##### Dataset #####
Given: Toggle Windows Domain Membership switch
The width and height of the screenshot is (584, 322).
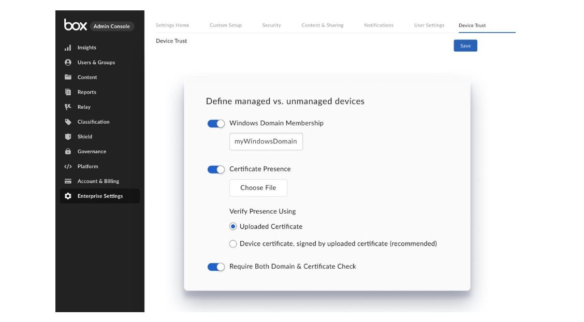Looking at the screenshot, I should 216,124.
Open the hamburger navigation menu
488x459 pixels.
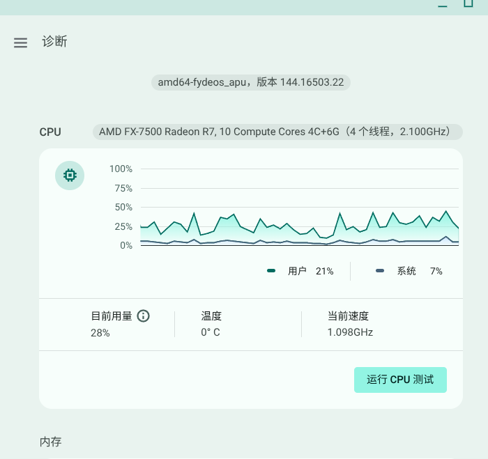20,42
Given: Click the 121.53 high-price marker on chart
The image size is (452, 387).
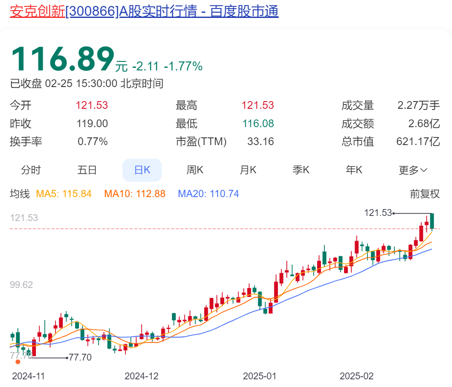Looking at the screenshot, I should click(x=378, y=212).
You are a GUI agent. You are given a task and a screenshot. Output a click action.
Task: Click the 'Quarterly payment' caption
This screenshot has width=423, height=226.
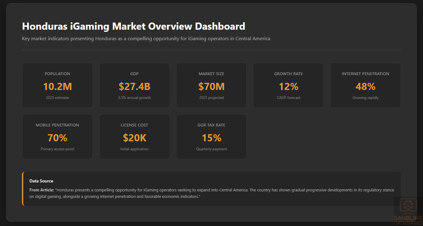point(212,149)
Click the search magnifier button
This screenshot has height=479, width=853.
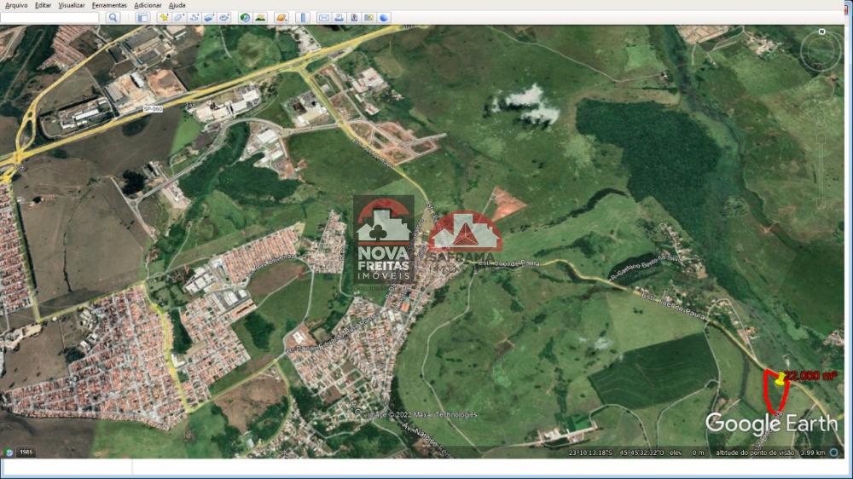coord(113,17)
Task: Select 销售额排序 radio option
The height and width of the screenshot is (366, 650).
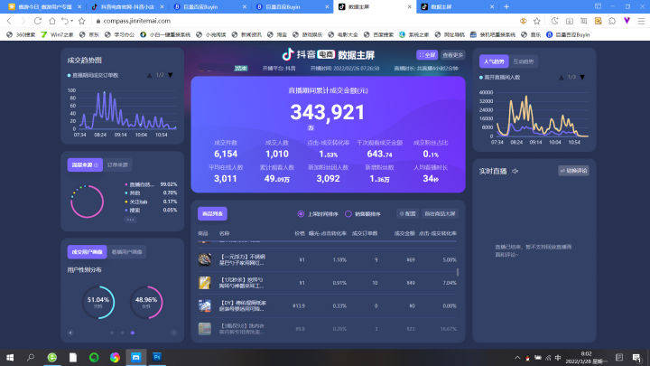Action: (348, 214)
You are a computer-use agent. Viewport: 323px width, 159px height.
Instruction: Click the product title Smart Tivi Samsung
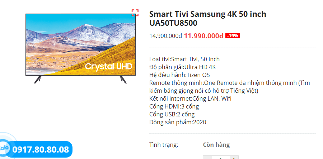pyautogui.click(x=208, y=19)
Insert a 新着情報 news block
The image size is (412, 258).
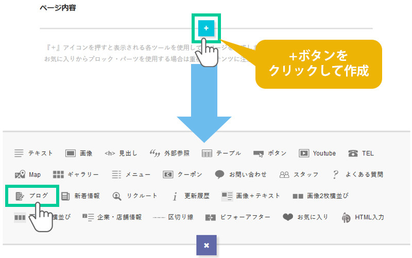coord(80,196)
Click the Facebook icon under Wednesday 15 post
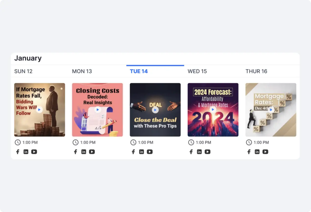The width and height of the screenshot is (311, 212). click(x=191, y=152)
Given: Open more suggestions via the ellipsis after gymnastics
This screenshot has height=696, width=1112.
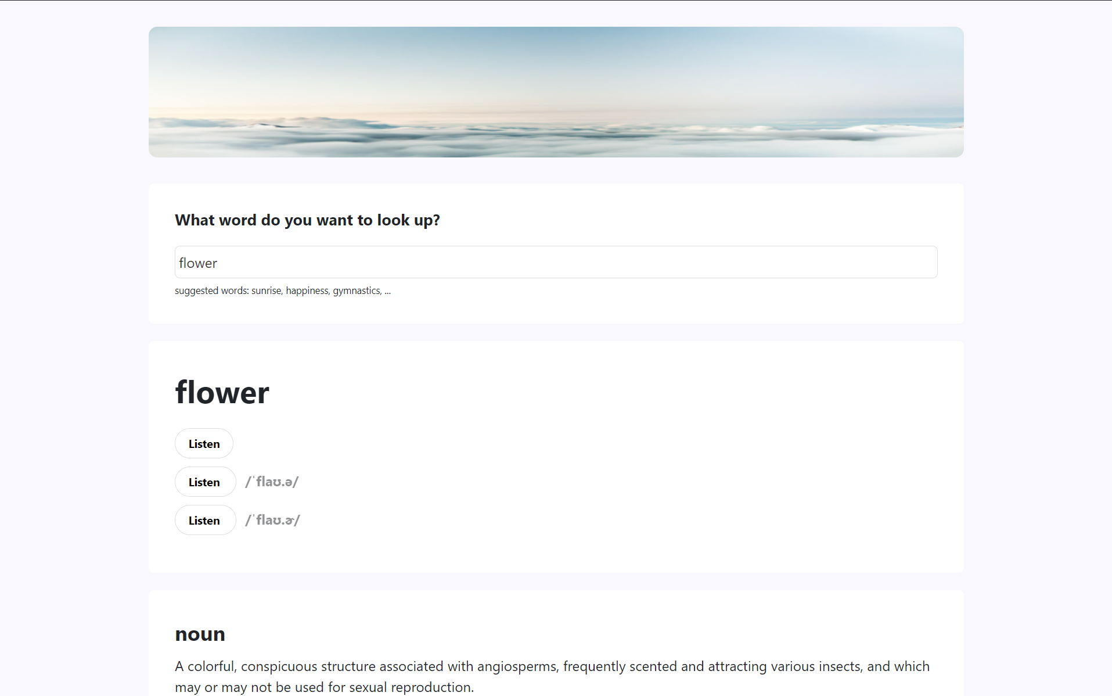Looking at the screenshot, I should pyautogui.click(x=388, y=290).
#####
§ What the task asks:
Please rewrite the items from the start through the line containing "coord(113,17)", inclusive, changing "hamburger navigation menu" to "main menu" and keeping everything else the same. Leave the pictures out.

§ Worked solution:
Given: Toggle Windows Domain Membership switch
The width and height of the screenshot is (584, 322).
Looking at the screenshot, I should 216,124.
Open the main menu
488x459 pixels.
20,42
Given: Click the 121.53 high-price marker on chart
The image size is (452, 387).
Looking at the screenshot, I should click(x=378, y=212).
You are a GUI agent. You are given a task and a screenshot. Output a click action.
Task: Click the 'Quarterly payment' caption
This screenshot has width=423, height=226.
point(212,149)
Click the search magnifier button
This screenshot has height=479, width=853.
coord(113,17)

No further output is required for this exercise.